As reported in the newspapers, Clay, who was on his sickbed (he would die within a few months), expressed his “liveliest sympathies” with the Hungarians; but he argued that the practical effects of providing “material aid” by the United States would probably be war with one or more European powers. He pointed out that the United States lacked the means to carry out military operations on the European continent; and that a maritime war would “result in mutual annoyance to commerce, but…little else.” Once the United States engaged (ineffectually) in such a war, it would have (effectually) abandoned its “ancient policy of amity and non-intervention in the affairs of other nations.” The European powers would then feel justified “in abandoning the terms of forbearance and non-interference,” which they had so far preserved towards the American Republic. “[A]fter the downfall, perhaps, of the friends of liberal institutions in Europe,” Clay warned, “her despots, imitating and provoked by our fatal example,” might turn upon the United States in its hour of weakness and exhaustion.

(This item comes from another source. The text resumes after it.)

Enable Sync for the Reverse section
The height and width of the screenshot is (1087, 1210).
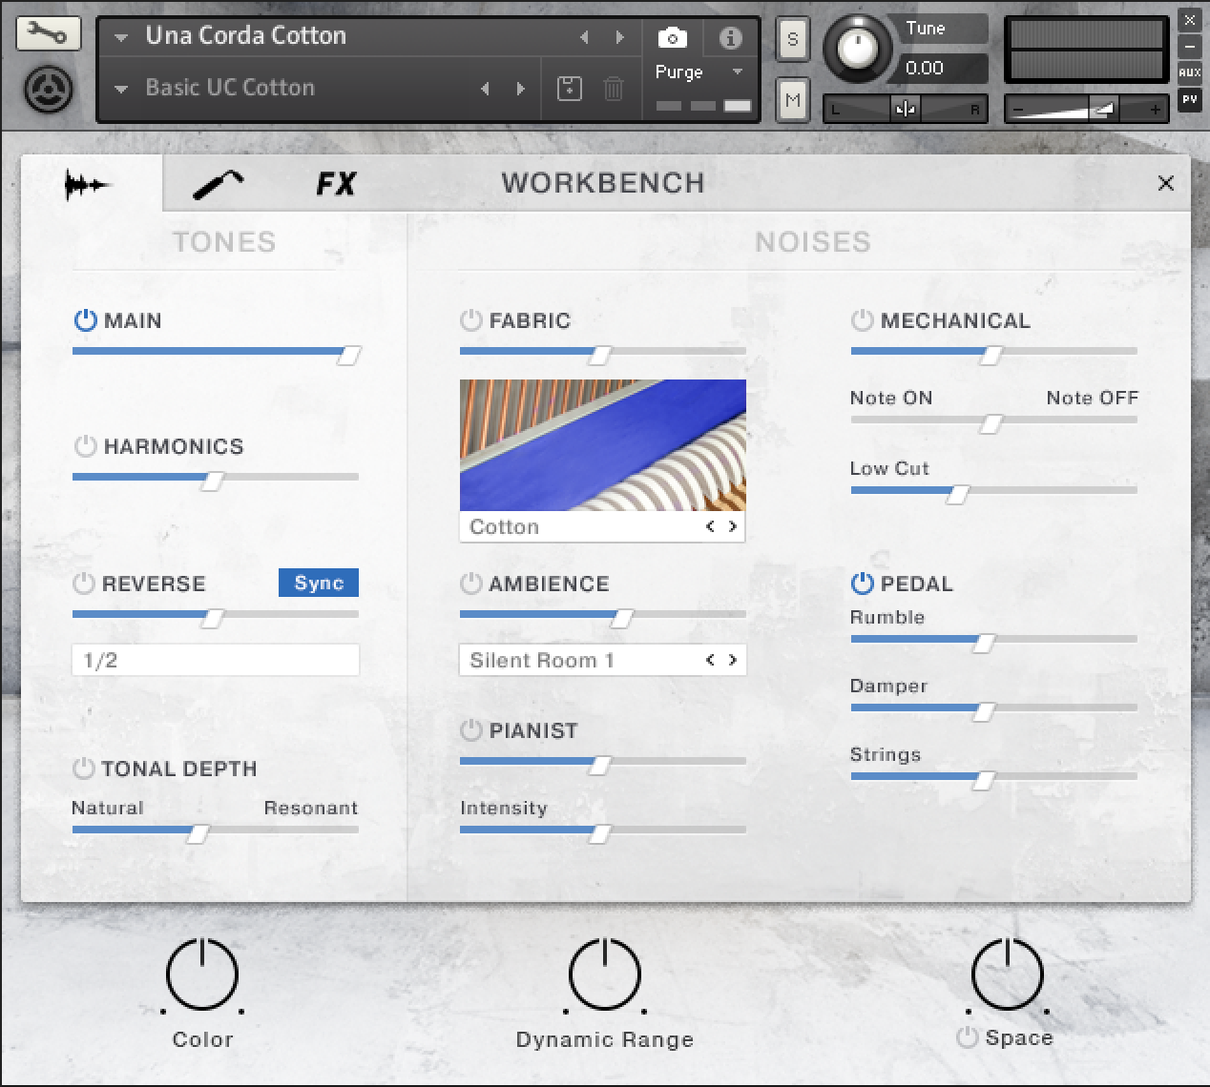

“Sir,” he concluded, “the recent melancholy subversion of the republican government of France [by Louis Napoleon’s coup of December, 2, 1851] and that enlightened nation voluntarily placing its neck under the yoke of despotism, teach us to despair of any present success for liberal institutions in Europe.” In his discussion with Kossuth, Clay cited the traditional American precedent of “amity and non-intervention in the affairs of other nations,” whereas Lincoln tried to redefine the terms of the debate by arguing that American resistance to foreign interference against a legitimate domestic revolution did not constitute “intervention.” Clay, unlike Lincoln, may have felt that the invocation of such non-interventionist precedents must be a critical factor in determining “policy” in the present circumstance. That circumstance, which he did not identify but what he (and Lincoln) surely had in mind, was the need for the nation to heal itself from the divisions caused by the Mexican-American War and the subsequent political battles that led to the still-controversial Compromise of 1850. Clay and Lincoln were both opposed to the Manifest Destiny agenda of those Democrats who linked American expansion (including the acquisition of new territories suitable for slavery) with an interventionist attitude towards European affairs. American efforts to become involved politically or militarily in central Europe, or even to go too far in stirring up public sympathies on behalf of Kossuth, offered no solid grounds for American foreign policy and would likely divide the country even further. This was so especially because the necessary conditions in Europe for successful liberal revolutions seemed completely missing, at least for the time being.

Lincoln’s Kossuth Resolutions represent an interesting if little known link in the chain of American reasoning about the nation’s role in international affairs, the legitimacy of revolution and regime change, and the relationship between self-determination and republican government.